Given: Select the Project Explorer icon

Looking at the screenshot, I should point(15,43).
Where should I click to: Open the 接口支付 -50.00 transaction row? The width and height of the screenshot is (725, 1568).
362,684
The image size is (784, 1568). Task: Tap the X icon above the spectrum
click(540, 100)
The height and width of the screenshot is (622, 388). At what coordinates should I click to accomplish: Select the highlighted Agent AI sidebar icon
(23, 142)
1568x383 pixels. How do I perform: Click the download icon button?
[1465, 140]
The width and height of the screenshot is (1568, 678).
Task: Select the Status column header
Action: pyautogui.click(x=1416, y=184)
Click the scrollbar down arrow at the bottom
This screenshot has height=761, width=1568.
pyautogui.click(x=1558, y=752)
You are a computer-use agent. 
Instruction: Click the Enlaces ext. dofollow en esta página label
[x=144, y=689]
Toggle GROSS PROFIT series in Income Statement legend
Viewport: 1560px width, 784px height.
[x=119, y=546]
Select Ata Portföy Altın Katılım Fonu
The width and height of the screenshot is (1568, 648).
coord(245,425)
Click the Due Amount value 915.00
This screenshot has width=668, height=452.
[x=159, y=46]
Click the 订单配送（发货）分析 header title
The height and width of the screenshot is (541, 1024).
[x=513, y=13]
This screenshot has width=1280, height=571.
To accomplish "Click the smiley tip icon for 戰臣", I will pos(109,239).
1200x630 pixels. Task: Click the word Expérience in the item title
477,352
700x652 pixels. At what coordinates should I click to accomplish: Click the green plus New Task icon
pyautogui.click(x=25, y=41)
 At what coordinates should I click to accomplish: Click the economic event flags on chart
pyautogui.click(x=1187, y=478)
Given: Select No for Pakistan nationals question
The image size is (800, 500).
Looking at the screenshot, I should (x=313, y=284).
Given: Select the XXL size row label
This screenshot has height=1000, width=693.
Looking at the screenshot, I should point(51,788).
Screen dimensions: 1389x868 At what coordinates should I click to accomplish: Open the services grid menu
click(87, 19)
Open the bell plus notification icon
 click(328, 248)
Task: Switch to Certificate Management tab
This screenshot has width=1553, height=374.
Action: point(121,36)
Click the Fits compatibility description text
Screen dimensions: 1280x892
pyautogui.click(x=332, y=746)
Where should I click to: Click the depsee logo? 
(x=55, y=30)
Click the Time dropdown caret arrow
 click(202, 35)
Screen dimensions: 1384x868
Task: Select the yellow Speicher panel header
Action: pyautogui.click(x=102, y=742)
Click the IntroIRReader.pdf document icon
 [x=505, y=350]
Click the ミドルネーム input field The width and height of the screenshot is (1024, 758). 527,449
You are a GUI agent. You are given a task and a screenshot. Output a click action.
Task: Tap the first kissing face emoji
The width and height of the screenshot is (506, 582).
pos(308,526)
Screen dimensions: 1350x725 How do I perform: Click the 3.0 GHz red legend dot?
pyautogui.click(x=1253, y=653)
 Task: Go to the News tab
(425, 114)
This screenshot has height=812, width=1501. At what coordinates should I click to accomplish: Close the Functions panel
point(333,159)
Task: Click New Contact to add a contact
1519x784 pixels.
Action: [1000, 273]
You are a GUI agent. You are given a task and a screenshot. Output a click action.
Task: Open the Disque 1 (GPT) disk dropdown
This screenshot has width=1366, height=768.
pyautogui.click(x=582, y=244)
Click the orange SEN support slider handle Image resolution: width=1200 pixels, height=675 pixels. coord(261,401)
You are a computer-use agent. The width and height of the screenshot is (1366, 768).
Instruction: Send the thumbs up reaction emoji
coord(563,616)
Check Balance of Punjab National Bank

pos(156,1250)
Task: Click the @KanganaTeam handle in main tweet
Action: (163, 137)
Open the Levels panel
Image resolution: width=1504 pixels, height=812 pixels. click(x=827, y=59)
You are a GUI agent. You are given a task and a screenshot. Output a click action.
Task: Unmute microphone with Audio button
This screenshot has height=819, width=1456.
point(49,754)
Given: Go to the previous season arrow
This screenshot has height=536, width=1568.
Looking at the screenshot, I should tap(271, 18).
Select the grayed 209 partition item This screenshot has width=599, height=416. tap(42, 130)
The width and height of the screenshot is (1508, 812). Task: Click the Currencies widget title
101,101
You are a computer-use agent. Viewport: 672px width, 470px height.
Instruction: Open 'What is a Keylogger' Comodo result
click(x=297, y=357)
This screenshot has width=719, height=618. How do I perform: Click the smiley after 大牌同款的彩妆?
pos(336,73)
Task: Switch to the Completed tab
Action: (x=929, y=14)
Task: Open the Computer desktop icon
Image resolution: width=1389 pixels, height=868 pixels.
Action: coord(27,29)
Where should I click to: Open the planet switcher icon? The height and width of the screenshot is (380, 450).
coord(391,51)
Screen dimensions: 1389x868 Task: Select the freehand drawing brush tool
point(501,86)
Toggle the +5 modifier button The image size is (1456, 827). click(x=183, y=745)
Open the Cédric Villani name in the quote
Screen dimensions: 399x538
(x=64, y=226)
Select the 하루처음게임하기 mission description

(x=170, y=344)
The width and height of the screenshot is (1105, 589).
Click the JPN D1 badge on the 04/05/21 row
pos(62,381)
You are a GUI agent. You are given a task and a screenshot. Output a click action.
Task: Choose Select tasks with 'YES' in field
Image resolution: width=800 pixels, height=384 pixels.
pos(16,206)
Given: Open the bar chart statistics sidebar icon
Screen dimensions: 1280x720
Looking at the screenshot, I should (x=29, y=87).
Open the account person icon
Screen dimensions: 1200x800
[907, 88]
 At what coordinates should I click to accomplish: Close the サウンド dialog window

▸ **WORK TO BE COMPLETED**
Copy out the items word for word, starting with the line that contains "Screen dimensions: 1389x868 At" and going on through the line that contains "point(333,159)", with both of those lines included.

▸ **CORRECT RESULT**
Screen dimensions: 1389x868 At what coordinates should I click to accomplish: Open the services grid menu
click(87, 19)
Open the bell plus notification icon
 click(328, 248)
Task: Switch to Certificate Management tab
This screenshot has width=1553, height=374.
Action: point(121,36)
Click the Fits compatibility description text
Screen dimensions: 1280x892
pyautogui.click(x=332, y=746)
Where should I click to: Click the depsee logo? 
(x=55, y=30)
Click the Time dropdown caret arrow
 click(202, 35)
Screen dimensions: 1384x868
Task: Select the yellow Speicher panel header
Action: pyautogui.click(x=102, y=742)
Click the IntroIRReader.pdf document icon
 [x=505, y=350]
Click the ミドルネーム input field The width and height of the screenshot is (1024, 758). 527,449
You are a GUI agent. You are given a task and a screenshot. Output a click action.
Task: Tap the first kissing face emoji
The width and height of the screenshot is (506, 582).
pos(308,526)
Screen dimensions: 1350x725 How do I perform: Click the 3.0 GHz red legend dot?
pyautogui.click(x=1253, y=653)
 Task: Go to the News tab
(425, 114)
This screenshot has height=812, width=1501. At what coordinates should I click to accomplish: Close the Functions panel
point(333,159)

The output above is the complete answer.